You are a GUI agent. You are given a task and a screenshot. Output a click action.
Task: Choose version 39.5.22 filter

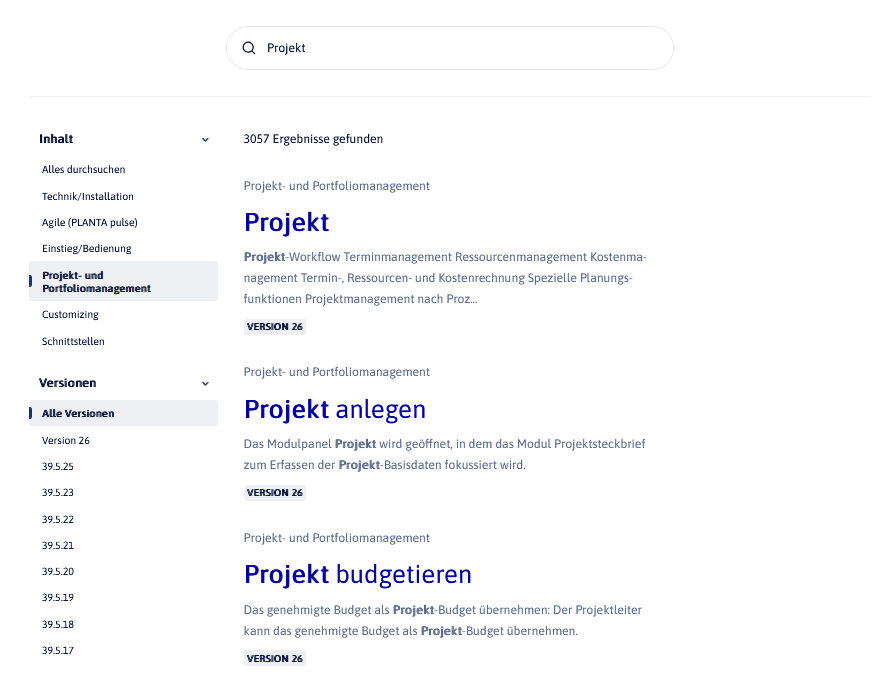pos(58,520)
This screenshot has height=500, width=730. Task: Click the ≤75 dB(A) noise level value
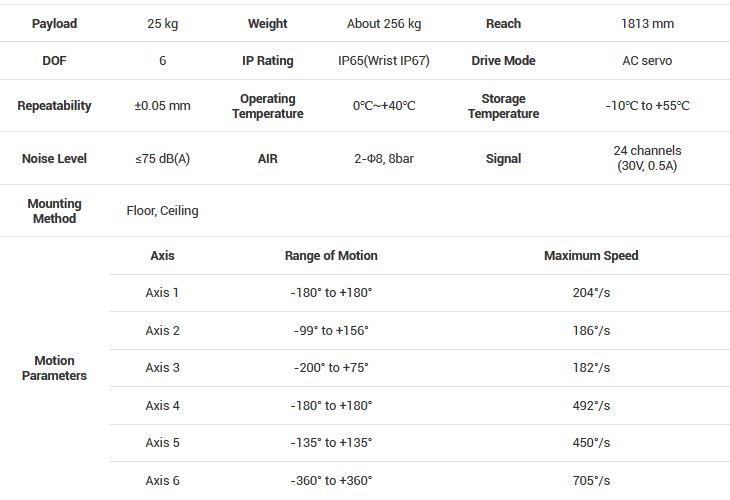(x=162, y=159)
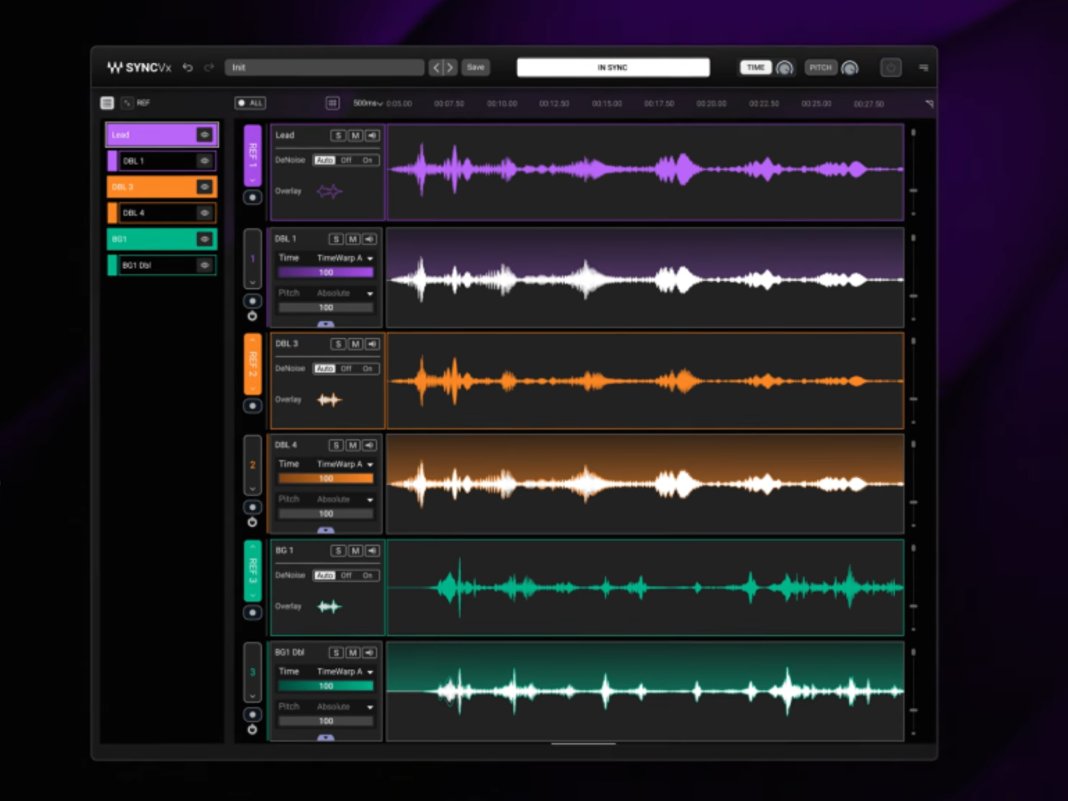This screenshot has width=1068, height=801.
Task: Open the Absolute pitch dropdown on BG1 Dbl
Action: 332,706
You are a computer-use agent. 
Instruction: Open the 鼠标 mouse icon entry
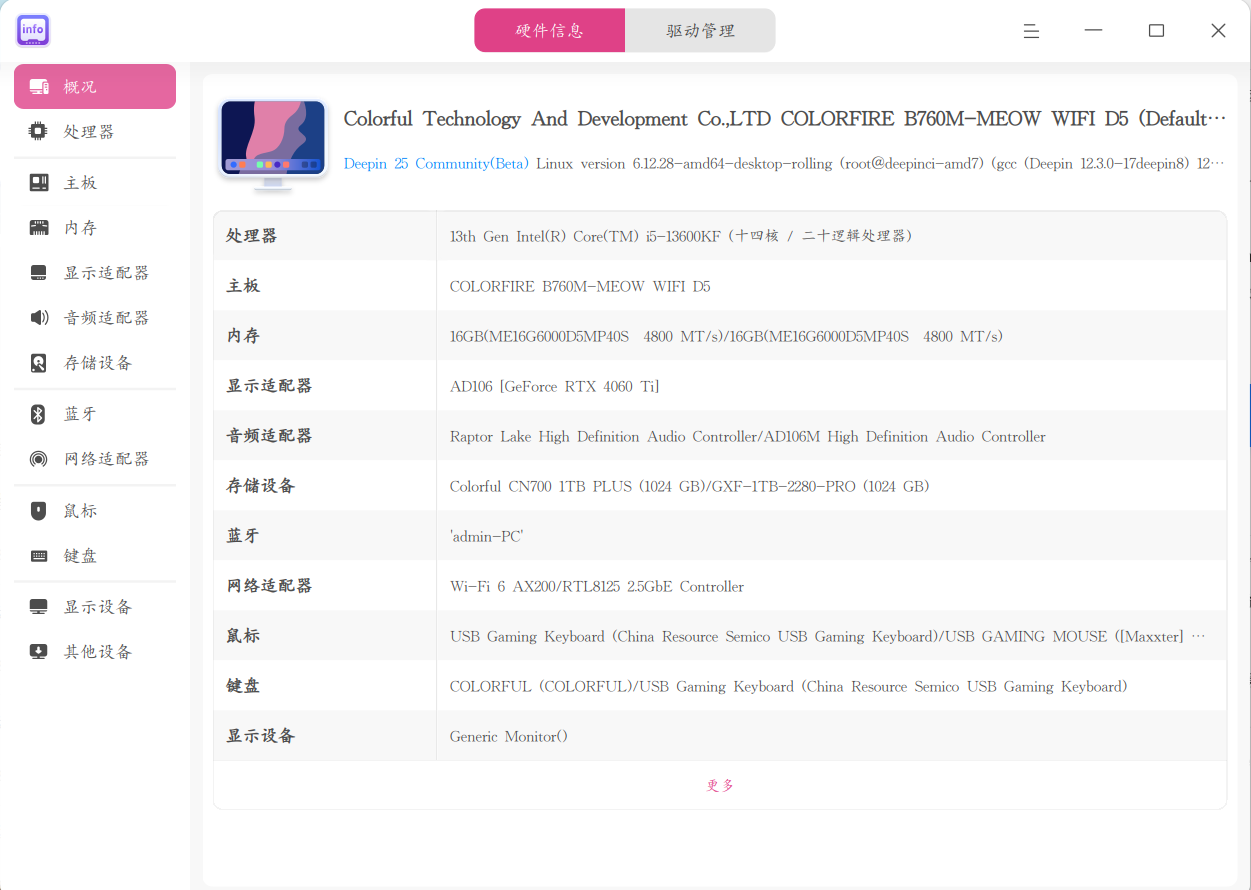click(38, 511)
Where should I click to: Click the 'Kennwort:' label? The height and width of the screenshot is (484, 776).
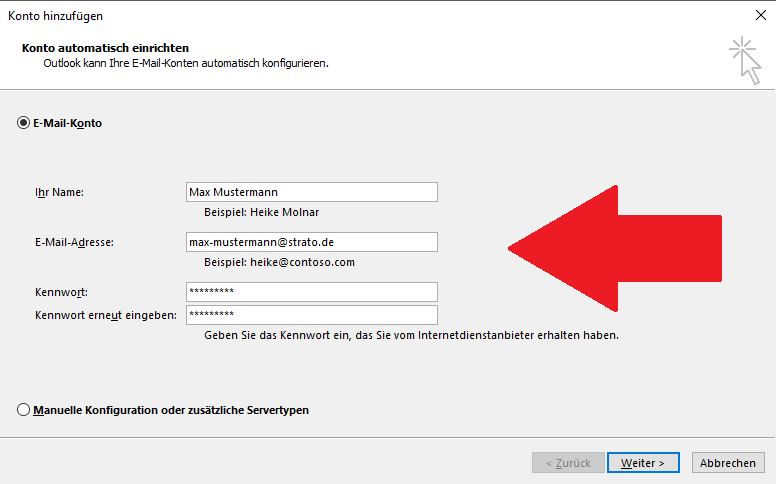tap(61, 292)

# # # # #

## Instructions to follow
Since only a count is wanted, give the number of lines in the listing that contain the word "agent".

## Answer space
2